= Wanda Lesisz =

Polish resistance fighter (1926–2017)

Wanda Lesisz, also Wanda Gutowska-Lesisz (15 July 1926 – 16 July 2017) was a Polish resistance fighter during World War II. She was honoured Righteous Among the Nations for hiding Jews from the Nazis.

== Biography ==
She married Tadeusz Lesisz, who was a Polish naval officer. Her father served in the Polish Army before the war, and was murdered by the Soviets in the Katyn massacre. She and her sisters attended a military school taught by a minister until the age of 15, after she began attending a school run by the wife of the same minister.

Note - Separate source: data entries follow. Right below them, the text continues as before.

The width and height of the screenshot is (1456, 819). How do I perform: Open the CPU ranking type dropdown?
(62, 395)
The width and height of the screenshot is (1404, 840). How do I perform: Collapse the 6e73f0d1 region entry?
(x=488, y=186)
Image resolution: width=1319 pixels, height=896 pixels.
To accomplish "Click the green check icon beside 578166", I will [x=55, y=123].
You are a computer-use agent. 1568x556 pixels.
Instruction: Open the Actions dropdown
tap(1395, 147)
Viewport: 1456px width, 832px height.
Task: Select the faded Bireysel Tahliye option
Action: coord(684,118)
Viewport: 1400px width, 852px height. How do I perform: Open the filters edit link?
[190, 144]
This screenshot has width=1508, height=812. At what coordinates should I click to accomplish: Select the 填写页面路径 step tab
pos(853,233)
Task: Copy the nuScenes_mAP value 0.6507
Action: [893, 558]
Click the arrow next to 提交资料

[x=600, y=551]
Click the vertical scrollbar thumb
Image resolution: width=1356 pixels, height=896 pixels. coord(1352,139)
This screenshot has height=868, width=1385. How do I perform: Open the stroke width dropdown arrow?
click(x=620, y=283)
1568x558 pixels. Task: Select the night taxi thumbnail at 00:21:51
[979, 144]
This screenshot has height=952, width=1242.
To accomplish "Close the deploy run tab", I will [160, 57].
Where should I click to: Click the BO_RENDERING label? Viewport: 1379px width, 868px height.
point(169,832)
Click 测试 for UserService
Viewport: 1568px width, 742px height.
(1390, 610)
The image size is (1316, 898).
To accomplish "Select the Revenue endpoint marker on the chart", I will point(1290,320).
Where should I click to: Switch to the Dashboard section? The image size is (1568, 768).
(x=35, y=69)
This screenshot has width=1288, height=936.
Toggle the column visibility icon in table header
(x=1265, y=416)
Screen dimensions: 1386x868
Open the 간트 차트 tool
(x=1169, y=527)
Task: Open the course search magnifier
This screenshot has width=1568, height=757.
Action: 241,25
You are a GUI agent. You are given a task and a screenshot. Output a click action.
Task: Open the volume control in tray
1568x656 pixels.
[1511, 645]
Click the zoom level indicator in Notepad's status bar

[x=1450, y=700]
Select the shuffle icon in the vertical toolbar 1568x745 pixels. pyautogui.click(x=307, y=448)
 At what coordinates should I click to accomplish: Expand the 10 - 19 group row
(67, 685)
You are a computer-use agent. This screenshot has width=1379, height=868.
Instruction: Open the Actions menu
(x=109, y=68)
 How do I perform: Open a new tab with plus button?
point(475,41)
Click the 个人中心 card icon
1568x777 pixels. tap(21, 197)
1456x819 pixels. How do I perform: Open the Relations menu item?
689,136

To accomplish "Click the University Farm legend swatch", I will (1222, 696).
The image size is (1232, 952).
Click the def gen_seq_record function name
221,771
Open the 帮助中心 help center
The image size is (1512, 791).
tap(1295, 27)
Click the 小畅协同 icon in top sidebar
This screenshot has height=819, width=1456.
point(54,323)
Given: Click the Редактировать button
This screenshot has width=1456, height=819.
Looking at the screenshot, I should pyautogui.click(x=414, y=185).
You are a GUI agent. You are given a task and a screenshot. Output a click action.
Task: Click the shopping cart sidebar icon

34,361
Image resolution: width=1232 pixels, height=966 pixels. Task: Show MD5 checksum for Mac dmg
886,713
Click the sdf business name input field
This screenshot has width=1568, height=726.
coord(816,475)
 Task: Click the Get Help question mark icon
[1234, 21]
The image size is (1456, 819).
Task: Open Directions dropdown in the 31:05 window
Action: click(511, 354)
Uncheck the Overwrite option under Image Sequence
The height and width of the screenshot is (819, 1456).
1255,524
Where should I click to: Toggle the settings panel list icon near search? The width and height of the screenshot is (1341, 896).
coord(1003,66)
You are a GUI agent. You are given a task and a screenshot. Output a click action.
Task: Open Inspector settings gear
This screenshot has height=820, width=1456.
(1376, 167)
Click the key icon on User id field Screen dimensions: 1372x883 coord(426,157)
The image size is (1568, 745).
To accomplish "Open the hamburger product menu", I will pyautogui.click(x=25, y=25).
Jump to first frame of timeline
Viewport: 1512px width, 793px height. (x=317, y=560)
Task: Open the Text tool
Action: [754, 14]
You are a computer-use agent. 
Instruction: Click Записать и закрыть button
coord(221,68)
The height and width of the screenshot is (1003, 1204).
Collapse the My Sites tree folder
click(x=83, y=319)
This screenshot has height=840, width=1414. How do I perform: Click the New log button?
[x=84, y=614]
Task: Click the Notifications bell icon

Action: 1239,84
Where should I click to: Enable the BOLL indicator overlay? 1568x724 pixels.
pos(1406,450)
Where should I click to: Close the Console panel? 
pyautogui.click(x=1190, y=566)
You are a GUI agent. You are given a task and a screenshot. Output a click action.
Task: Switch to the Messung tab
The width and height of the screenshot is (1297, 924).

While German forces invaded Poland in 1939, Wanda and her family had to evacuate. Her new home had no windows, no glass, and cracked radiators. She got a job as a newspaper distributor. However, this quickly changed when she was asked to join the underground, which her mother and sisters were also a part of. Wanda's main job was distributing messages, however she also distributed weapons to other members of the resistance. In addition to this, she assisted an English Beach Jumper who lived with them for a short amount of time, but later was apprehended and killed.

Together with her family (her mother, Leonia Gutowska, and sister, Janina Różecka-Gutowska), she aided several Jews, for which she and her family would be recognized as Righteous Among the Nations after the war.